A Modular Assembly of Spinal Cord-Like Tissue Allows Targeted Tissue Repair in the Transected Spinal Cord

Overview

Journal Adv Sci (Weinh)

Specialty Biomedical Engineering

Date 2018 Sep 26

PMID 30250785

Citations 21

Authors

Bi-Qin Lai

Bo Feng

Ming-Tian Che

Lai-Jian Wang

Song Cai

Meng-Yao Huang

Huai-Yu Gu

Bing Jiang

Eng-Ang Ling

Meng Li

Xiang Zeng

Yuan-Shan Zeng

Affiliations

Soon will be listed here.

Abstract

Tissue engineering-based neural construction holds promise in providing organoids with defined differentiation and therapeutic potentials.

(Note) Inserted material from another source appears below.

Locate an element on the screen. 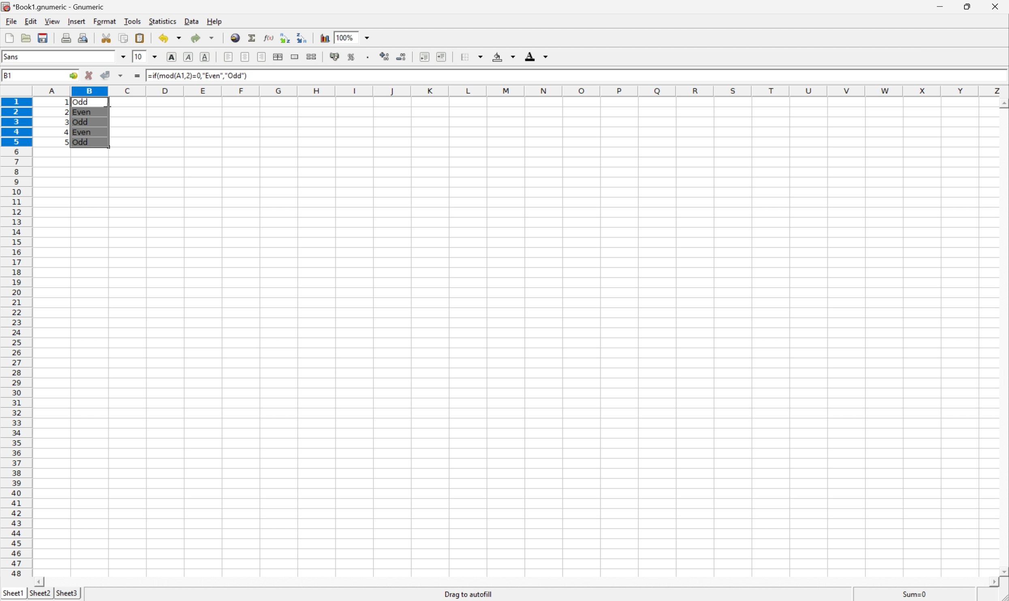 The width and height of the screenshot is (1009, 601). Insert is located at coordinates (78, 21).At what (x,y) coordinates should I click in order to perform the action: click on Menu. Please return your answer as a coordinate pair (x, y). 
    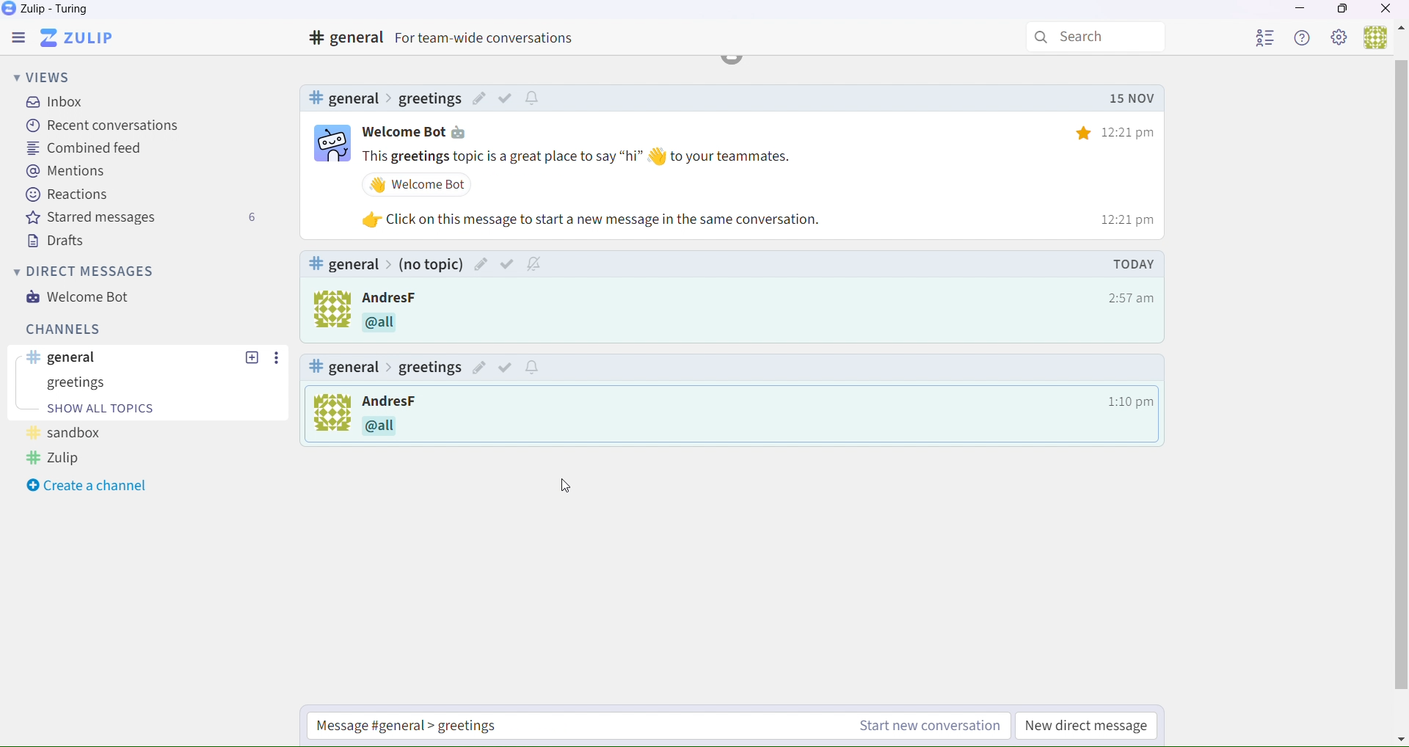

Here, a bioengineered transplantable spinal cord-like tissue (SCLT) is assembled in vitro by simulating the white matter and gray matter composition of the spinal cord using neural stem cell-based tissue engineering technique. Whether the organoid would execute targeted repair in injured spinal cord is evaluated. The integrated SCLT, assembled by white matter-like tissue (WMLT) module and gray matter-like tissue (GMLT) module, shares architectural, phenotypic, and functional similarities to the adult rat spinal cord. Organotypic coculturing with the dorsal root ganglion or muscle cells shows that the SCLT embraces spinal cord organogenesis potentials to establish connections with the targets, respectively. Transplantation of the SCLT into the transected spinal cord results in a significant motor function recovery of the paralyzed hind limbs in rats. Additionally, targeted spinal cord tissue repair is achieved by the modular design of SCLT, as evidenced by an increased remyelination in the WMLT area and an enlarged innervation in the GMLT area. More importantly, the pro-regeneration milieu facilitates the formation of a neuronal relay by the donor neurons, allowing the conduction of descending and ascending neural inputs.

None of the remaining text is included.